WHAT THE EXERCISE ASKS - Copy out the items word for word, from the first line through the line that contains "click(30, 187)", including both.

RECORDS TO PROCESS -
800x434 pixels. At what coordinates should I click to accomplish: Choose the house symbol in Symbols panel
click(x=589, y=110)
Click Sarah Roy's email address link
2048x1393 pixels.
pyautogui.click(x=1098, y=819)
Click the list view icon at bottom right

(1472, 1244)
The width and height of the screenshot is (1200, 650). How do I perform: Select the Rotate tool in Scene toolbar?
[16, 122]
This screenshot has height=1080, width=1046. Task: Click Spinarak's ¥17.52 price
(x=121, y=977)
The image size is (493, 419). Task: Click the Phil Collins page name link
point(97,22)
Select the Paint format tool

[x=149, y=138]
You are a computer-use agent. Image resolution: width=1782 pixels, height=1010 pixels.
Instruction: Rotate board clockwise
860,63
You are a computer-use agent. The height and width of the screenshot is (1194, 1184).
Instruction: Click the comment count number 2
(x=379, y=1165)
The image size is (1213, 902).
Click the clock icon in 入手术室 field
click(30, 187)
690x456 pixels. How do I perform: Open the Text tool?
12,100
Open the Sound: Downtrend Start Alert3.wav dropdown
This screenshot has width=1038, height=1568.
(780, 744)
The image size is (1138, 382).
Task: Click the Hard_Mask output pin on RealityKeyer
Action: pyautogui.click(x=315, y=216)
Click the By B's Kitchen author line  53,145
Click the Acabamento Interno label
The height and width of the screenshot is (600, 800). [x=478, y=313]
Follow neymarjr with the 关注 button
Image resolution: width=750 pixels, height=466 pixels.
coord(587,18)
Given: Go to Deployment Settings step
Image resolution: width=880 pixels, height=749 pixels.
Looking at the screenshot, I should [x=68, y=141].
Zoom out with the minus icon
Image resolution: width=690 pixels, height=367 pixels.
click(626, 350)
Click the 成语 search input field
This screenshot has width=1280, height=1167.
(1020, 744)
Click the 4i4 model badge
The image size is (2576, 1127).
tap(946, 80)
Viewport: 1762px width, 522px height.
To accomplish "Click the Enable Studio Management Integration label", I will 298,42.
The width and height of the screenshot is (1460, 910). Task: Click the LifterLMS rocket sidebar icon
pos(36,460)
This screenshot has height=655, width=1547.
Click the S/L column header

SOLUTION -
800x434 pixels. At what coordinates should I click to accomplish: Choose the house symbol in Symbols panel
click(x=589, y=110)
Click Sarah Roy's email address link
2048x1393 pixels.
pyautogui.click(x=1098, y=819)
Click the list view icon at bottom right

(1472, 1244)
The width and height of the screenshot is (1200, 650). How do I perform: Select the Rotate tool in Scene toolbar?
[16, 122]
This screenshot has height=1080, width=1046. Task: Click Spinarak's ¥17.52 price
(x=121, y=977)
The image size is (493, 419). Task: Click the Phil Collins page name link
point(97,22)
Select the Paint format tool

[x=149, y=138]
You are a computer-use agent. Image resolution: width=1782 pixels, height=1010 pixels.
Instruction: Rotate board clockwise
860,63
You are a computer-use agent. The height and width of the screenshot is (1194, 1184).
Instruction: Click the comment count number 2
(x=379, y=1165)
The image size is (1213, 902).
Click the clock icon in 入手术室 field
click(30, 187)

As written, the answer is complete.